Aimee Nezhukumatathil is the author of the New York Times bestselling illustrated collection of nature essays, World of Wonders: IN praise of Fireflies, Whale Sharks, & Other Astonishments, which was chosen as Barnes and Noble’s Book of the Year and named a finalist for the Kirkus Prize. She also wrote Bite by Bite: Nourishments and Jamborees (Ecco/Harper Collins), and four previous poetry collections: Oceanic, Lucky Fish, At the Drive-in Volcano, and Miracle Fruit. With the poet Ross Gay, she coauthored the chapbook Lace & Pyrite, a collaboration of epistolary garden poems. Her writing appears twice in The Best American Poetry series, The New York Times Magazine, ESPN, Ploughshares, American Poetry Review, and The Paris Review.

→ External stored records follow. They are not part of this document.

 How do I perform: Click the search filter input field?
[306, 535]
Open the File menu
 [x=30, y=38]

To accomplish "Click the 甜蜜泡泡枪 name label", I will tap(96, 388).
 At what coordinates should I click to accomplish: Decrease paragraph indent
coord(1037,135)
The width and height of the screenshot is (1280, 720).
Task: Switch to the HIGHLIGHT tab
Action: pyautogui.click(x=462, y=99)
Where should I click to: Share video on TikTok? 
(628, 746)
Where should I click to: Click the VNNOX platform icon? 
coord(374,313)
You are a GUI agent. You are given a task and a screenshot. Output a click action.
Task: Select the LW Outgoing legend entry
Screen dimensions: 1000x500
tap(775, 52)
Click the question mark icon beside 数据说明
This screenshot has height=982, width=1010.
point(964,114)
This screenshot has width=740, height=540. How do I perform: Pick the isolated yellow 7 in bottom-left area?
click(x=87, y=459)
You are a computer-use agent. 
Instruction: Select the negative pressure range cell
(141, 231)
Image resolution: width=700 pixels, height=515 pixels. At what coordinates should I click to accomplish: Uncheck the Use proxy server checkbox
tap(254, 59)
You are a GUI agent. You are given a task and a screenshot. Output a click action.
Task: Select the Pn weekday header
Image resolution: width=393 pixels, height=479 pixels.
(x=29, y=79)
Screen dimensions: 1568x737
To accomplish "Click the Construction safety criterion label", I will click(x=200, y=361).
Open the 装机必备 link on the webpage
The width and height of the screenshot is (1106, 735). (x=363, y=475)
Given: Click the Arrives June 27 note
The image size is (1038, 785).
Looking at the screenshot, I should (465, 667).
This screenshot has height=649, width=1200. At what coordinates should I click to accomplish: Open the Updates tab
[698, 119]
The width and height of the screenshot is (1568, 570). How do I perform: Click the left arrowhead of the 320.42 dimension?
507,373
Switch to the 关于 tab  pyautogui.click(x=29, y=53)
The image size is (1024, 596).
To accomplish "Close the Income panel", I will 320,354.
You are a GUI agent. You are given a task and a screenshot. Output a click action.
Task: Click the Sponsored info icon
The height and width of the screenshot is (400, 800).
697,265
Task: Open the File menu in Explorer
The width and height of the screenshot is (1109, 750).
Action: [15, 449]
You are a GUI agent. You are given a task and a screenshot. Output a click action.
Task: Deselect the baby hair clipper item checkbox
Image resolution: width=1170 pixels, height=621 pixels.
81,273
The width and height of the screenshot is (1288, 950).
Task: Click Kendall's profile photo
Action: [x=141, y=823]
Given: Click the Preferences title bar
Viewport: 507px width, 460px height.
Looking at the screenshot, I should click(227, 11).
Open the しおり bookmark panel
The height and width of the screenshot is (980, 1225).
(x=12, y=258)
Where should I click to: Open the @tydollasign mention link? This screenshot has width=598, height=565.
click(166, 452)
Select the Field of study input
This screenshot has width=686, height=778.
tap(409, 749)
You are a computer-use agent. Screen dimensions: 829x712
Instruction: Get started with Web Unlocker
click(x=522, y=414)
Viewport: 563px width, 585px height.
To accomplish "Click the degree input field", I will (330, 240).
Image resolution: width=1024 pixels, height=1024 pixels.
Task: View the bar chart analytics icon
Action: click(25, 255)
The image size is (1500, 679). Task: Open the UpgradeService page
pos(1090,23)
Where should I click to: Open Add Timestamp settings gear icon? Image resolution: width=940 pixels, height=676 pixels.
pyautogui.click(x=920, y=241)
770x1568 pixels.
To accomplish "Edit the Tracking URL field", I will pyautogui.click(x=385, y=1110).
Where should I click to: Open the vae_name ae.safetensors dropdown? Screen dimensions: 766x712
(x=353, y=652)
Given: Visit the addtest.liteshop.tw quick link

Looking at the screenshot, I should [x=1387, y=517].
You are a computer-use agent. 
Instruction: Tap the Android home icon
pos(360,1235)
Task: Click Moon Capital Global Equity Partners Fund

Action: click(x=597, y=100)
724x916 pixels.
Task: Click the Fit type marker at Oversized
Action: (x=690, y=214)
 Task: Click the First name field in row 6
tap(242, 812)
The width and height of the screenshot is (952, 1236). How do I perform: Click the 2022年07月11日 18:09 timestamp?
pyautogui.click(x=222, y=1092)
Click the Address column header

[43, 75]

Honors include a poetry fellowship from the National Endowment for the Arts, the Pushcart Prize, a Mississippi Arts Council Grant, and a Guggenheim Fellowship. She is the first-ever poetry editor for Sierra Magazine, the storytelling arm of The Sierra Club. Nezhukumatathil is professor of English and creative writing in the University of Mississippi’s MFA program where she received the faculty’s Distinguished Research and Creative Achievement Award.
Submission Guidelines: Please read carefully!
- Submissions are open internationally, to any poet writing in English—inclusion of other languages is welcome, as long as the poem is largely written in English. At this time, Palette does not accept translated work unless you are also the author of the original poem.
- DO NOT INCLUDE your name or identifying information in the document OR submission title box.
- We are only accepting unpublished work. If your nature poem has been published elsewhere, even on a blog or on social media, it is not eligible.
- We accept simultaneous submissions—just please send us a note if your work is accepted for publication elsewhere.
- Your submission must be no more than three poems and under ten pages. Please submit all your poems in ONE document. Please begin each poem on a new page and include each poem’s individual title.
- We do accept multiple submissions (of one to three poems apiece), but each submission will include the $20 reading fee.
- Writers from historically marginalized groups are invited to submit for free until we reach the fifty free entries budgeted for this particular contest.
- Please include a brief cover letter in the cover letter box with your publication history, if any. This text box is where you can include your name and/or bio! If you select the editorial feedback option, this cover letter is also where you can name which poem you’d like feedback on. To safeguard our reading staff, please include content warnings in the cover letter, if applicable, as well.
- Review our FAQ page for frequently asked questions.
- NOTE: If after submitting you notice an error in your submission, please message us rather than withdrawing and resubmitting your submission. We can open it to editing once so you can correct the error.
- Palette Poetry does not accept AI-produced work.
- Contest closes July 15, 2025. Submitters will be notified of their submission status eight to twelve weeks after the contest closing date.
Discount for Submitters
As a thank you for your support for Palette, we’d like to offer a 10% off discount code on a writing class from The Writing Salon. Find a class and use the code included in the confirmation message at checkout.
Editorial Feedback Option
This option costs $59 and will provide you with two pages of detailed and actionable feedback on a poem of your choice from the submission, including suggestions for future submissions. The three-letter option costs $149 and will provide you with six pages of detailed and actionable feedback on a poem of your choice from the submission, including suggestions for future submissions, from three separate guest editors. Our guest editors are paid a significant portion of the fee and are all incredibly astute poets.